Economic uncertainty has caused a rush on gold and silver bullion from Australian mints, while mints across the world have been forced to stop non-essential production due to coronavirus.
Perth Mint sold more than $340 million worth of gold bullion in April alone, a more than 500 per cent increase on the same period last year.
Perth Mint General Manager Minted Products Neil Vance said that's more than 120,000 ounces of gold sold. One ounce is selling for a minimum of $2860.
The sale of silver was up by 134 per cent on last April's figures.
"These are really significant numbers and really show the economic uncertainty," Mr Vance said.
"What's happened is at times of crisis like this, people do tend to go to gold which is considered a safe asset during turbulent times."
"We have seen sales in the last two months that we haven't seen since the Global Financial Crisis in 2008 and 2009."
Mr Vance said while he doesn't know exactly where people get their money to buy gold and silver in times like this, he believes they move it out of the stock market or other investments.
Mr Vance said they export about 90 per cent of their investment products to Germany and the US.
"We're one of the few mints around the world that hasn't closed. We've managed to remain open the whole time and that's due to very stringent measures we've taken to keep our people safe. We're able to stay open and supply investors around the world."
Mr Vance said the mint had cut production to some of its product lines to focus on the most popular products - the silver and gold kangaroo coins.
"They're our two major investor coins and certainly the most popular coins for the Perth Mint."
Meanwhile the Royal Australian Mint in Canberra has also seen a growth in demand for investment products, but that's a niche market for them as their focus is on circulation and collector coins.
Royal Australian Mint executive director Ross McDermott said sales in that area had increased by about 30-40 per cent.
As for circulating coins, typically there is little demand this time of year as banks use what they have.
"Normal demand is August and September when you start to see the pre-Christmas purchasing of coins. We're anxious about what that will look like for that period coming up," Mr McDermott said.
He said it would be interesting to see if Australian customers reverted to using cash, as many businesses had rejected coins during the coronavirus crisis due to the risk of them carrying the virus.
"Businesses preferred card or preferred tap and go to cash, and we could see that affect [coin production] in the immediacy and there could be a legacy effect of that where people have converted to using electronic means as opposed to using cash.

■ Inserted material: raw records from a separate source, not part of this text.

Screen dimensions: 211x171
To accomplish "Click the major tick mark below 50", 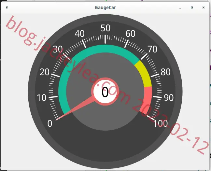I will (105, 39).
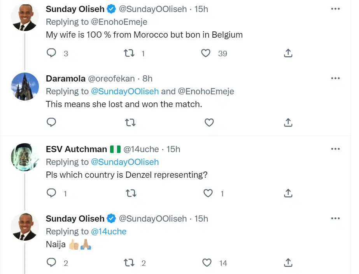
Task: Open more options on ESV Autchman's tweet
Action: [335, 149]
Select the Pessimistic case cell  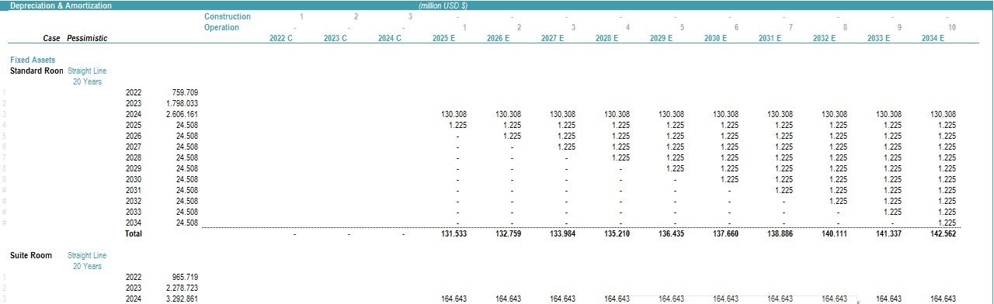tap(87, 38)
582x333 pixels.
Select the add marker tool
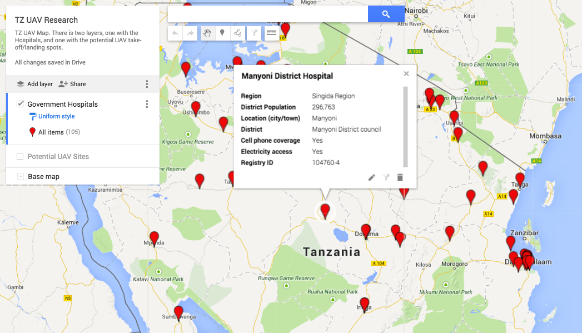pyautogui.click(x=222, y=33)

"Certainly for Australia, it would be naive to say there hadn't been an impact," he said.
However, he said, historically people had reverted to using cash in economic uncertainty to control spending, so they were still trying to determine what the likely impact of coronavirus would be.
"It's very much a wait and see. We have some research underway to look at how behaviour change may impact demands of some currency, particularly coins. Fundamentally, and this applies to so many different organisations in Australia, it's going to come down to 'let's see what happens'."